As I covered in another post, the AI community is actively working on frameworks that would allow specialized AIs that are not endowed with AGI to work together to solve practical problems. While a small number of proprietary AI labs are trying to develop more general and powerful LLMs, the open source and business world is focusing on coordinating specialized models. To unlock productivity, AGI may turn out to be unnecessary, obviating the fear of a disaster scenario.
Bottom Line
The fundamental problem with the book is that it derives alleged risks from an imaginary AI technology and then extrapolates and exaggerates them into a science fiction movie extinction scenario.

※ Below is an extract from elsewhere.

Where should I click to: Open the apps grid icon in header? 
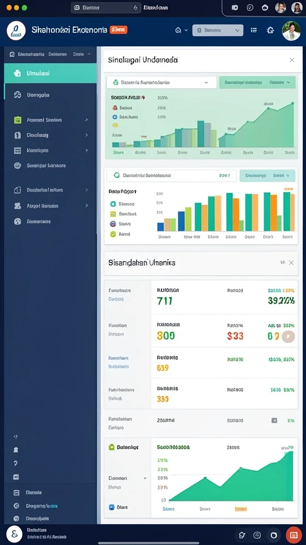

To summarize:
The book’s extinction scenario is a common action movie plot.
The argument that AIs are dangerous because we can’t know their motives and plans contradicts the assertion that we also understand their motives for killing us
The book warns about the risks of a fictitious AI that aren’t present in current AI technology
The claim that AI can become super-humanly intelligent by bootstrapping itself has not been shown to be possible and has very serious difficulties, such as maintenance of a persistent identity and a consistent plan over time
The book assumes that AI can generalize, but that’s still an important, unsolved problem in the field
Much of the AI community is pursuing specialized non-AGI models that would be endowed with tools and coordinated. If there is a safety risk with AGI, it may not matter since the technology may not be headed for AGI anyway.
In short, the argument for the existential dangers of AI depends on preposterous science fiction scenarios that have nothing to do with how the current technology works. Thus, my P(doom) is still zero.
What does a P(doom) of zero really mean? We can’t of course truly estimate probabilities of events that have never happened. P(doom) = 0 just means that we have no basis whatsoever for thinking there is any kind of existential risk brewing from current AI research efforts and thus we shouldn’t worry about it. But a P(doom) of zero doesn’t mean there are no risks. There are obviously many new risks that AI technology creates that must be managed.
If there are any systemic AI risks, the risk that I’d be most worried about is the capacity for AI models to assist with mass surveillance. AI models could also be used for mass propaganda. Obsession with a silly risk distracts from thinking about how to handle the genuine risks.